Wednesday, January 26, 2011

Latest reading

A few things that have caught my attention lately:
  • Google generates $24 per user, Yahoo $8, and Facebook $4. ([1])

  • Paul Graham's most important traits in founders. I'd say they even are in priority order. ([1])

  • Groupon competitors suddenly are everywhere. Not surprising, there's no technology barrier here, and it is easy to attract people if you offer 50% off at a popular store. But, I wonder if this booming fad is sustainable. Particularly concerning is that only 22% who use a Groupon offer return to the merchant, which, combined with the steep discounts, make this look expensive. ([1] [2] [3] [4])

  • Google is accused of copying a bunch of someone else's code. And this isn't the first time. Back in 2005, Google was accused of copying much of the code for Orkut. ([1] [2]).

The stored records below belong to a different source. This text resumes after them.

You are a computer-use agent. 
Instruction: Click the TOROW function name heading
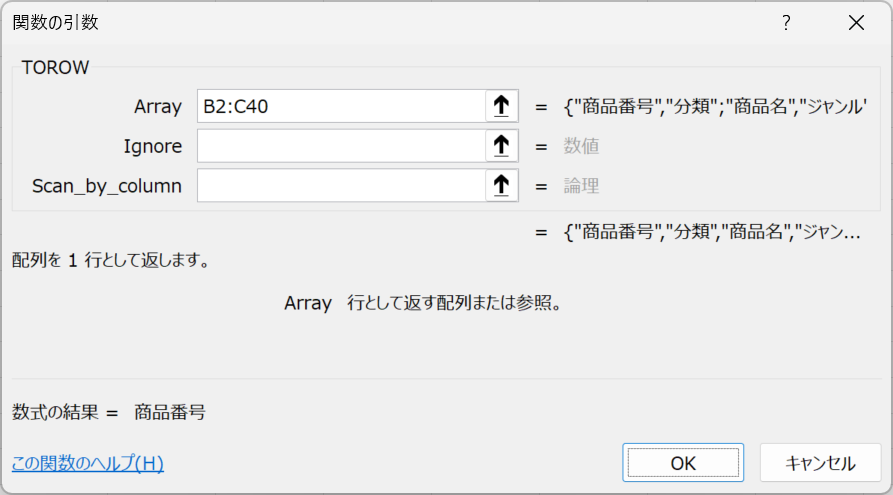point(55,68)
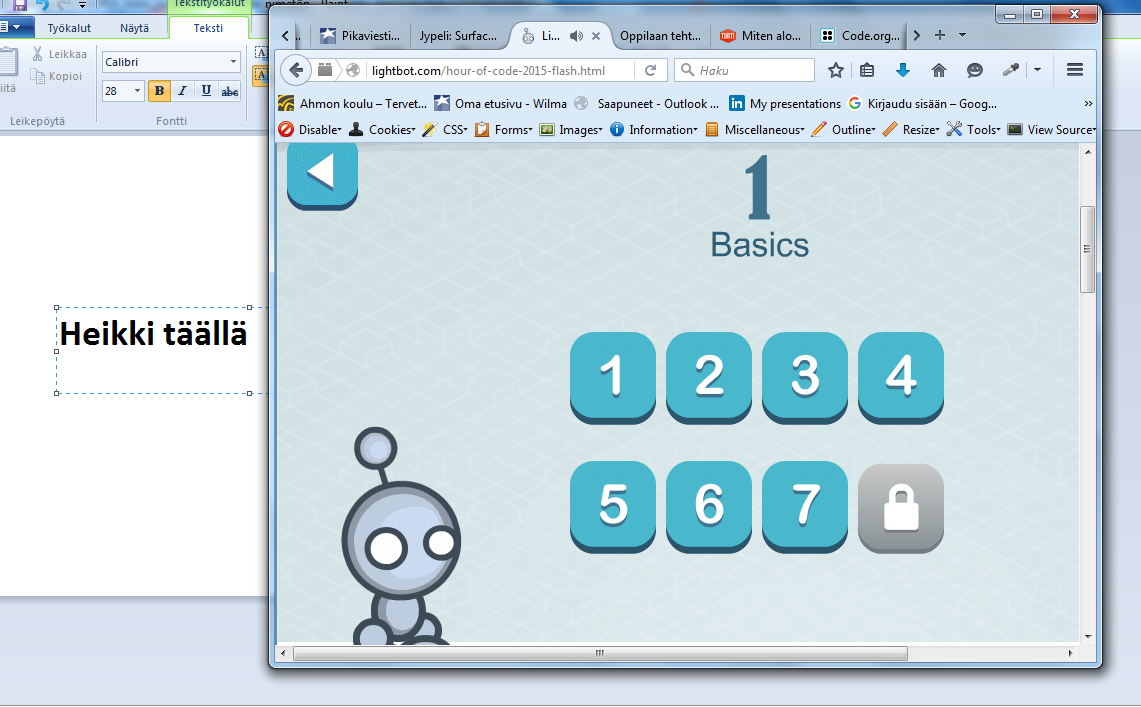Screen dimensions: 1141x707
Task: Go to the Firefox home page icon
Action: pos(938,70)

  • Great, updated, and free book chapters on how people spam search engines. I particularly like the new discussion of spamming click data and social sites. ([1])

  • A very dirty little secret: most AOL subscribers don't realize they don't need to be paying, and the revenue from hoodwinking those people is a big part of AOL's profits. ([1])

  • Best article I've seen on why Google CEO Eric Schmidt is stepping down ([1])

  • With this latest move, Amazon closes the gap between their low level cloud services (microleasing of servers and storage) and the higher level offerings of Google App Engine and Microsoft Azure. ([1])

  • The trends of abandoning TV and embracing smartphones have been vastly overstated. Most Americans watch more TV than ever and use dumbphones. ([1] [2]).

  • A claim that Facebook has resorted to scammy malware-type advertisements in an effort to drive revenue. ([1]).

Thursday, January 06, 2011

The experiment infrastructure at Google

Papers that reveal details of Google's internal systems are always fun. At KDD 2010 a few months ago, four Googlers presented "Overlapping Experiment Infrastructure: More, Better, Faster Experimentation" (PDF).

The paper describes Google's tools for handling the challenging task of running many experiments simultaneously and includes tidbits on how they launch new features. Some excerpts:
We want to be able to experiment with as many ideas as possible .... It should be easy and quick to set up an experiment ... Metrics should be available quickly so that experiments can be evaluated quickly. Simple iterations should be quick ... The system should ... support ... gradually ramping up a change to all traffic in a controlled way.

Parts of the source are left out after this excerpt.